#### WHAT YOU SHOULD DO:
Set out exactly, and only, the lines running from the one containing "Instruction: Edit the" to the bottom of the listing below; pictures stay out.

┄┄┄┄┄┄┄┄┄┄

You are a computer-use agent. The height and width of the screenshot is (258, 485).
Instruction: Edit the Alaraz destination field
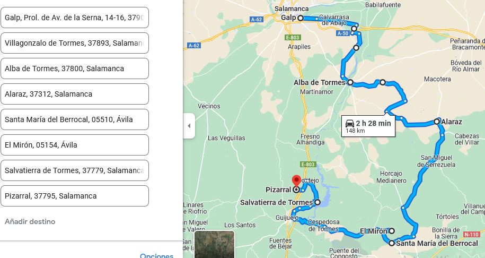pos(75,94)
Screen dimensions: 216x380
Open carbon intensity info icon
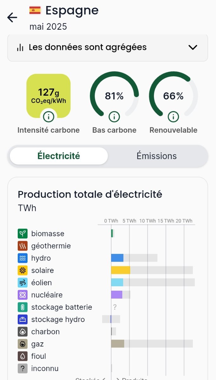click(x=48, y=117)
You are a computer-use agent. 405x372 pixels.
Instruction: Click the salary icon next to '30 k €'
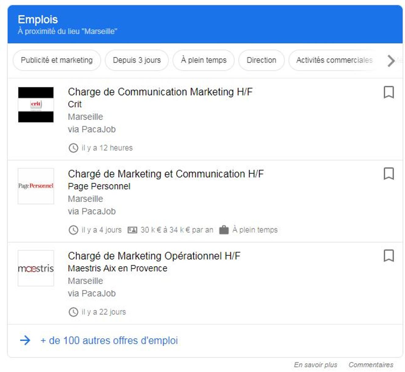tap(132, 230)
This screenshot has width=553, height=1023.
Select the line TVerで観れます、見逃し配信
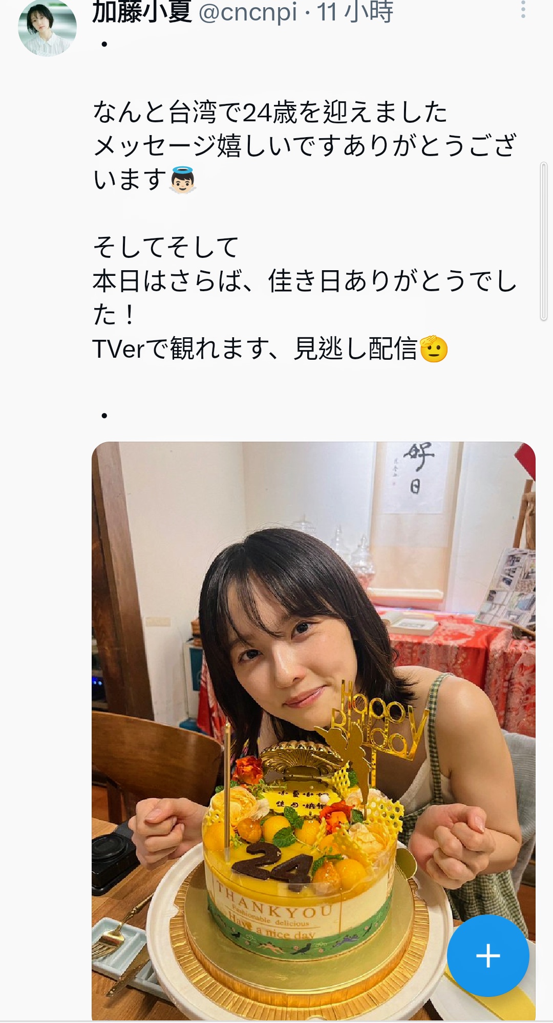point(255,349)
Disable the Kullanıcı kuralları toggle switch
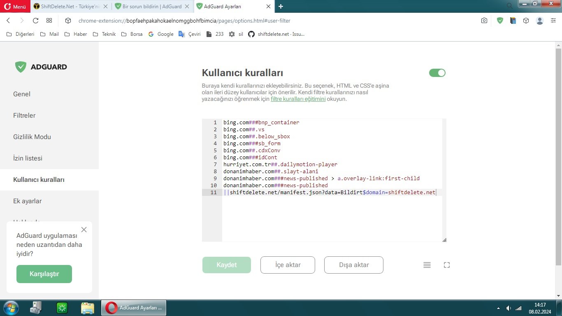Image resolution: width=562 pixels, height=316 pixels. click(437, 72)
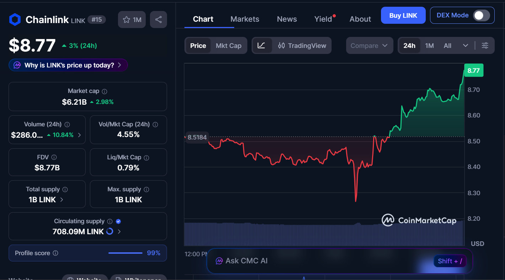505x280 pixels.
Task: Switch chart to Mkt Cap view
Action: coord(229,45)
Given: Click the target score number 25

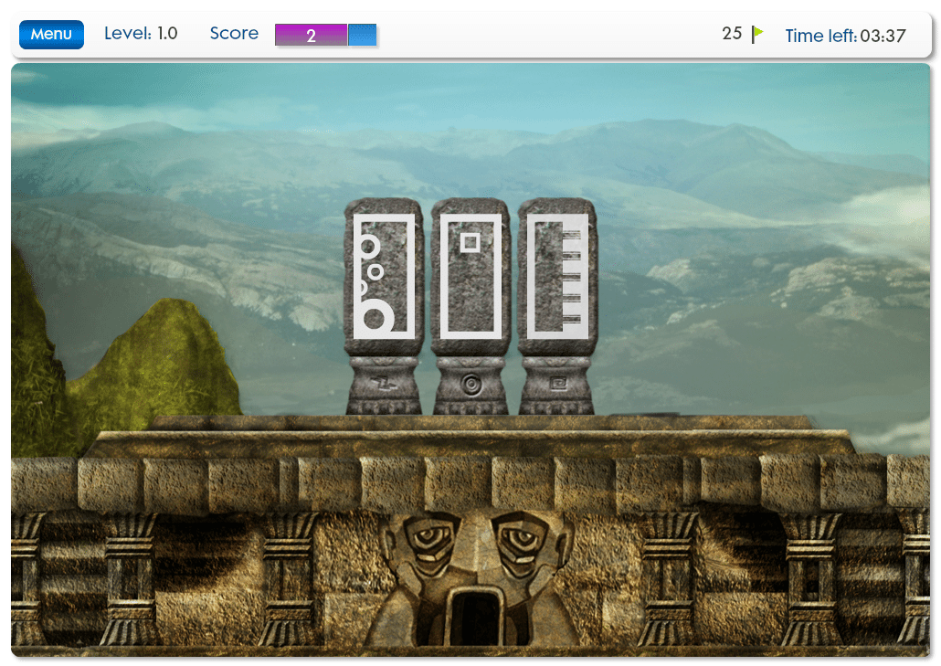Looking at the screenshot, I should tap(732, 34).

┄┄┄┄┄┄┄┄┄┄

#### TASK RESULT:
Instruction: Edit the Alaraz destination field
pos(75,94)
Screen dimensions: 216x380
Open carbon intensity info icon
click(x=48, y=117)
You are a computer-use agent. 405x372 pixels.
Instruction: Click the salary icon next to '30 k €'
tap(132, 230)
This screenshot has width=553, height=1023.
Select the line TVerで観れます、見逃し配信
point(255,349)
Disable the Kullanıcı kuralları toggle switch
Image resolution: width=562 pixels, height=316 pixels. click(437, 72)
505x280 pixels.
Task: Switch chart to Mkt Cap view
Action: coord(229,45)
Given: Click the target score number 25

Looking at the screenshot, I should tap(732, 34).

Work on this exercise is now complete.